Catholic Church Sexual Abuse Persists in Ireland, Report Says
The Irish Catholic Church is neglecting to investigate new allegations of sexual abuse, flaunting safeguards against pedophilia even as charges of systemic abuse engulfed the church.
According to the Cloyne Report, compiled by an independent investigative committee, details internal divisions over how to persecute sex crimes and a continued practice of covering up reported abuses. In 1996, the church introduced a set of guidelines laying out how priests were to report abuse to civil authorities, but the Cloyne Report revealed that those guidelines have largely been ignored.
That's the most horrifying aspect of this docuiment, Ireland's Minister for Children Frances Fitzgerald said at a news conference. This is not a catalogue of failure from a different era -- this is about Ireland now.

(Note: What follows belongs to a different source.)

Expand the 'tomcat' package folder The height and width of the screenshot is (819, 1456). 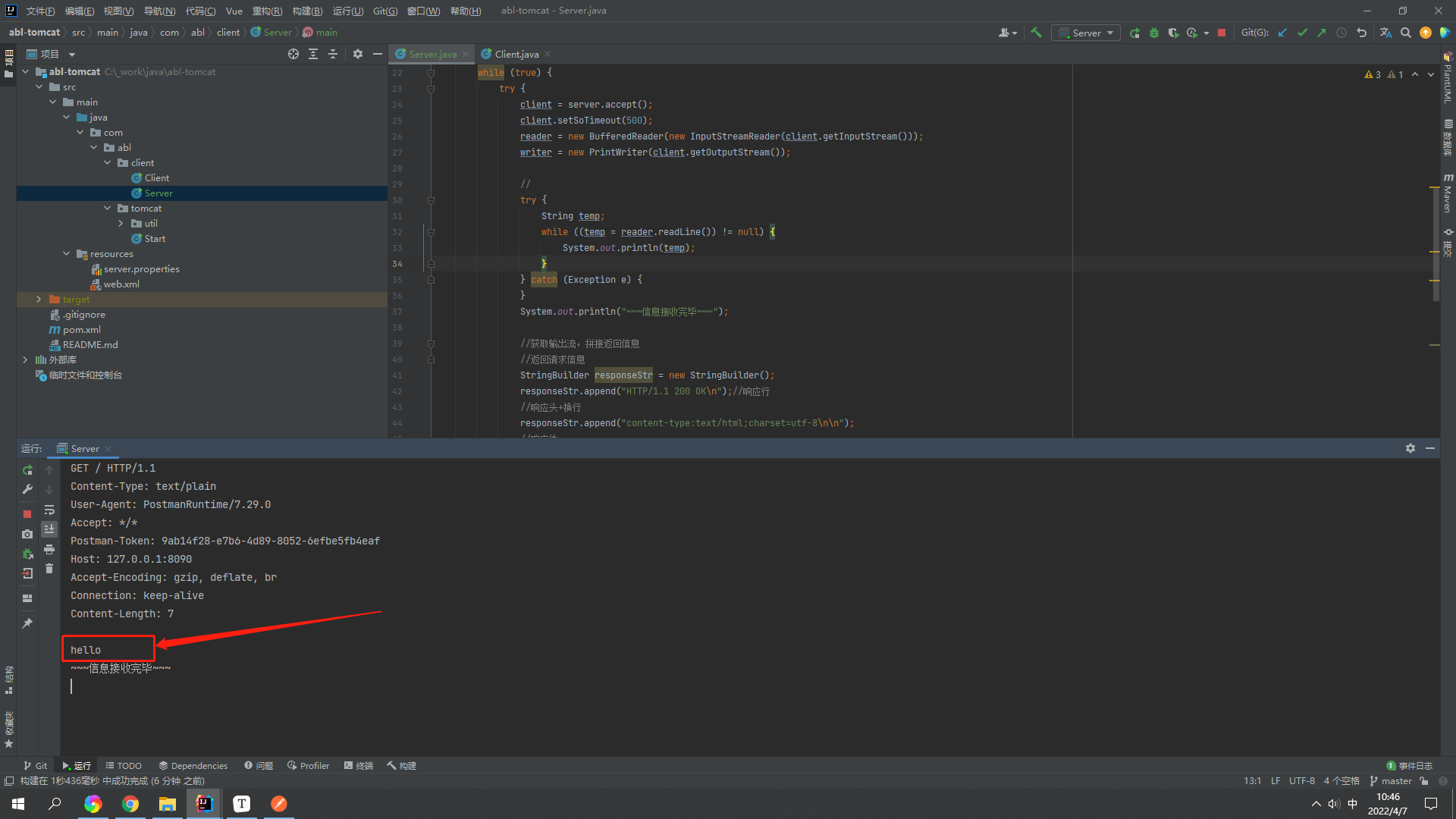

The report details complaints made against priests in the Cloyne Diocese between 1996 and 2009, none of them acted upon. It also implicates John Magee, the former bishop of the diocese, for having detached himself from the day to day management of child sexual abuse cases and making advances towards a young man.
Perhaps most damningly, the report describes how the Vatican sought directly to circumvent the requirements for reporting abuse. A 1997 letter to Irish bishops said that canon law, which allows cases to be appealed to the Vatican, superceded civil law.